[Rows from a screen grounding dataset]
-- BEGIN --
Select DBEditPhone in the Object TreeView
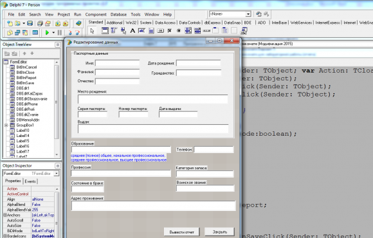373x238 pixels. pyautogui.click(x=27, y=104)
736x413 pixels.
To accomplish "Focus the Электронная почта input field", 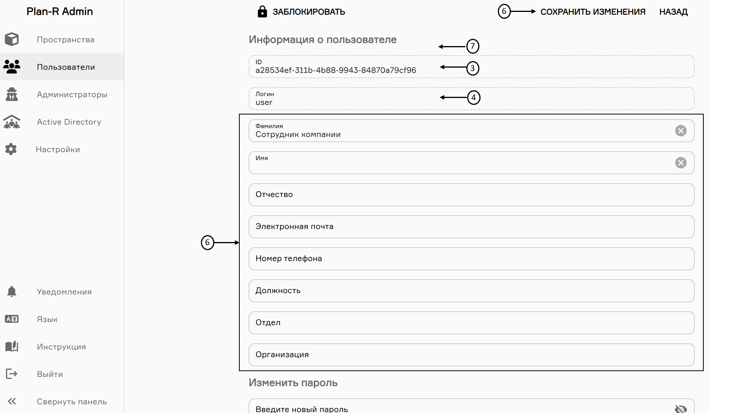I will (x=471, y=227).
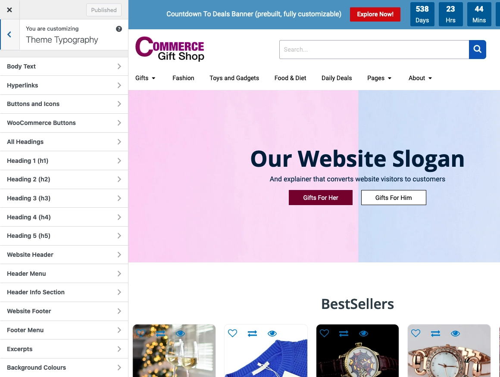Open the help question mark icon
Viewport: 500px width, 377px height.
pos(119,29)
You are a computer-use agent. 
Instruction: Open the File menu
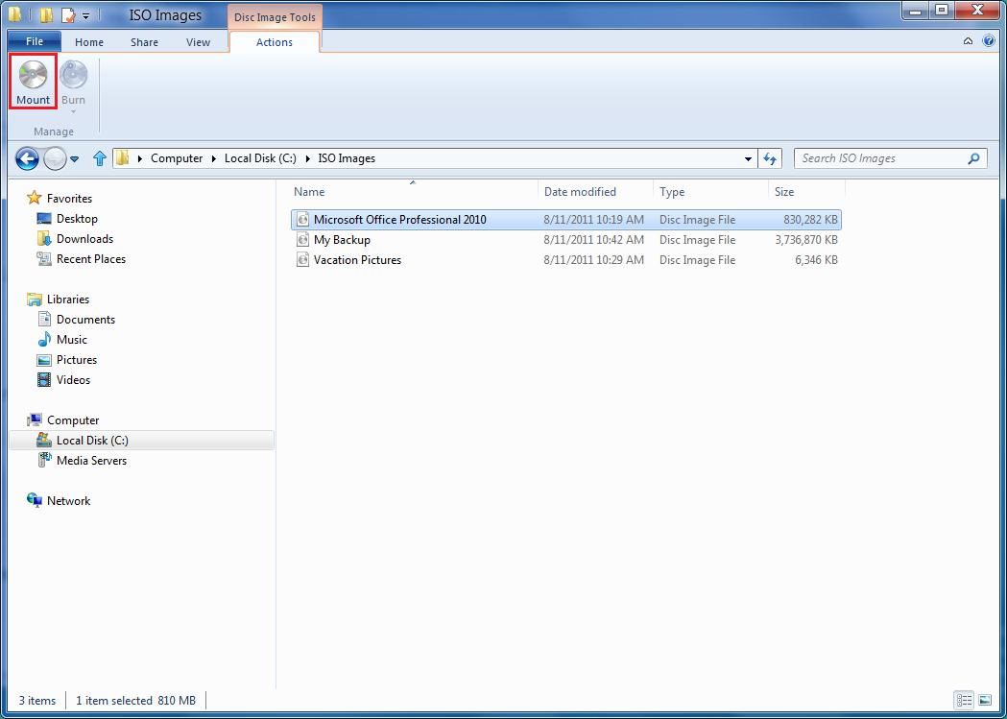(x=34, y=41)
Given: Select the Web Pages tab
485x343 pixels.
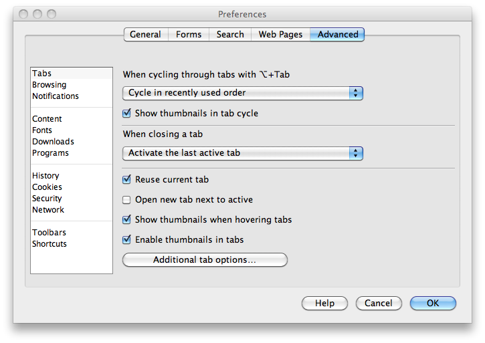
-- END --
■ **Aim of the task**: Copy out the stretch of the records from the line containing "You are a computer-use agent." through the end of the records, with both ends included, and leave the pictures out of your answer.

■ **Expected answer**:
You are a computer-use agent. 
Instruction: Open the File menu
(x=34, y=41)
Given: Select the Web Pages tab
485x343 pixels.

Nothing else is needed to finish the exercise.